**Input records**
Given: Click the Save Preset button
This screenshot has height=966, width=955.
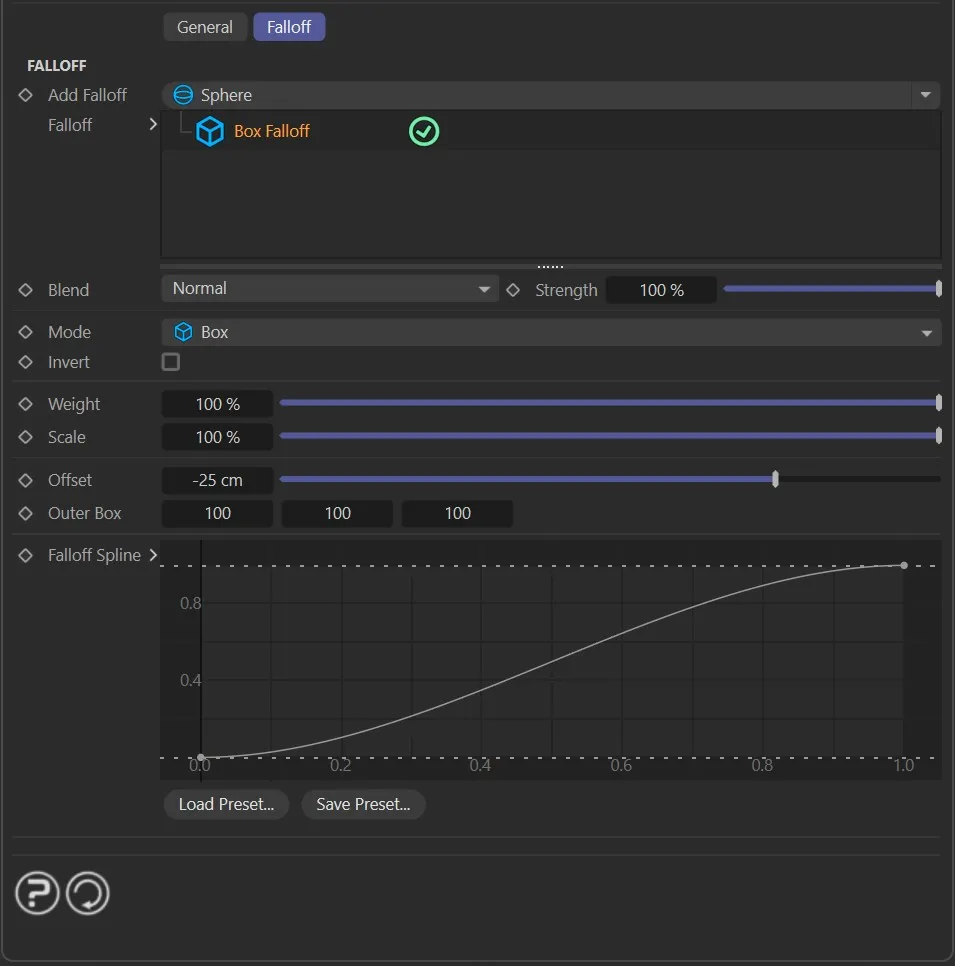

* * *

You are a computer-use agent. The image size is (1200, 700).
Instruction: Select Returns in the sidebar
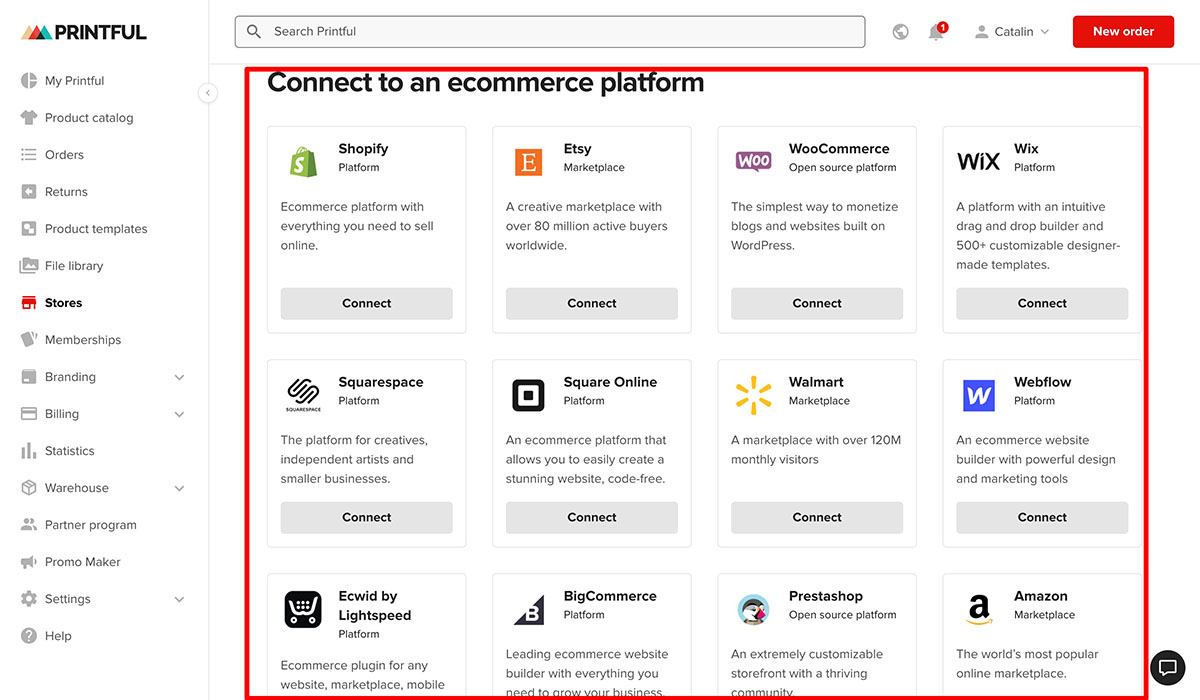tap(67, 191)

**Required work**
Could you return exactly the lines above from the line with "Given: Click the Save Preset button" to the line with "This screenshot has height=966, width=955.", both included, and nothing else?

**Reply**
Given: Click the Save Preset button
This screenshot has height=966, width=955.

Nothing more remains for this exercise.